Please reproduce the listing below line for line, with no changes.

____________________

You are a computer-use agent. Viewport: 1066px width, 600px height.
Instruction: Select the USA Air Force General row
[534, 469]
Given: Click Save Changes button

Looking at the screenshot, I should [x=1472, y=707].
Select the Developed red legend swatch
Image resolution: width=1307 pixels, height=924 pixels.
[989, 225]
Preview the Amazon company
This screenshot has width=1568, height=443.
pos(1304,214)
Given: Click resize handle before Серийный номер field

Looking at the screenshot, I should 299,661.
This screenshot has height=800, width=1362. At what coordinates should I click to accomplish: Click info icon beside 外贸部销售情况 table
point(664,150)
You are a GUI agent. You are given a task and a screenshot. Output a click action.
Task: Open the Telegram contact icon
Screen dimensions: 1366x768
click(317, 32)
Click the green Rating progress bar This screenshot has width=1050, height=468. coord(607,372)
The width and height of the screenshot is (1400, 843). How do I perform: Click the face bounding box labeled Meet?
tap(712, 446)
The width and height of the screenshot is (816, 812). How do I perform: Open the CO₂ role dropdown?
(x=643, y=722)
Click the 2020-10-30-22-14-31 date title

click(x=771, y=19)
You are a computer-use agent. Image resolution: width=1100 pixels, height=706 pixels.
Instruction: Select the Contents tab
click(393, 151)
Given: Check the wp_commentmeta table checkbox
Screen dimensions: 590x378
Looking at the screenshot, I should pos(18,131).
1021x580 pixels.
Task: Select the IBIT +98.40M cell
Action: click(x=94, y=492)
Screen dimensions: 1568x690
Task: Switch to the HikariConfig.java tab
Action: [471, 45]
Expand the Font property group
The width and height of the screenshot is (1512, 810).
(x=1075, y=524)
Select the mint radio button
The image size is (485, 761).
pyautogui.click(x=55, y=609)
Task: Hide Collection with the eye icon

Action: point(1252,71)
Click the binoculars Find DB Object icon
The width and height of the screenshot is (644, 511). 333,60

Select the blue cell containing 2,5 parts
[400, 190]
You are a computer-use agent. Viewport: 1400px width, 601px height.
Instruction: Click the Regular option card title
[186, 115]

____________________

_Final result:_
You are a computer-use agent. Viewport: 1066px width, 600px height.
Instruction: Select the USA Air Force General row
[534, 469]
Given: Click Save Changes button

Looking at the screenshot, I should [x=1472, y=707].
Select the Developed red legend swatch
Image resolution: width=1307 pixels, height=924 pixels.
[989, 225]
Preview the Amazon company
This screenshot has width=1568, height=443.
pos(1304,214)
Given: Click resize handle before Серийный номер field

Looking at the screenshot, I should 299,661.
This screenshot has height=800, width=1362. At what coordinates should I click to accomplish: Click info icon beside 外贸部销售情况 table
point(664,150)
You are a GUI agent. You are given a task and a screenshot. Output a click action.
Task: Open the Telegram contact icon
Screen dimensions: 1366x768
click(317, 32)
Click the green Rating progress bar This screenshot has width=1050, height=468. coord(607,372)
The width and height of the screenshot is (1400, 843). How do I perform: Click the face bounding box labeled Meet?
tap(712, 446)
The width and height of the screenshot is (816, 812). How do I perform: Open the CO₂ role dropdown?
(x=643, y=722)
Click the 2020-10-30-22-14-31 date title

click(x=771, y=19)
You are a computer-use agent. Image resolution: width=1100 pixels, height=706 pixels.
Instruction: Select the Contents tab
click(393, 151)
Given: Check the wp_commentmeta table checkbox
Screen dimensions: 590x378
Looking at the screenshot, I should pos(18,131).
1021x580 pixels.
Task: Select the IBIT +98.40M cell
Action: click(x=94, y=492)
Screen dimensions: 1568x690
Task: Switch to the HikariConfig.java tab
Action: [471, 45]
Expand the Font property group
The width and height of the screenshot is (1512, 810).
(x=1075, y=524)
Select the mint radio button
The image size is (485, 761).
pyautogui.click(x=55, y=609)
Task: Hide Collection with the eye icon

Action: point(1252,71)
Click the binoculars Find DB Object icon
The width and height of the screenshot is (644, 511). 333,60

Select the blue cell containing 2,5 parts
[400, 190]
You are a computer-use agent. Viewport: 1400px width, 601px height.
Instruction: Click the Regular option card title
[186, 115]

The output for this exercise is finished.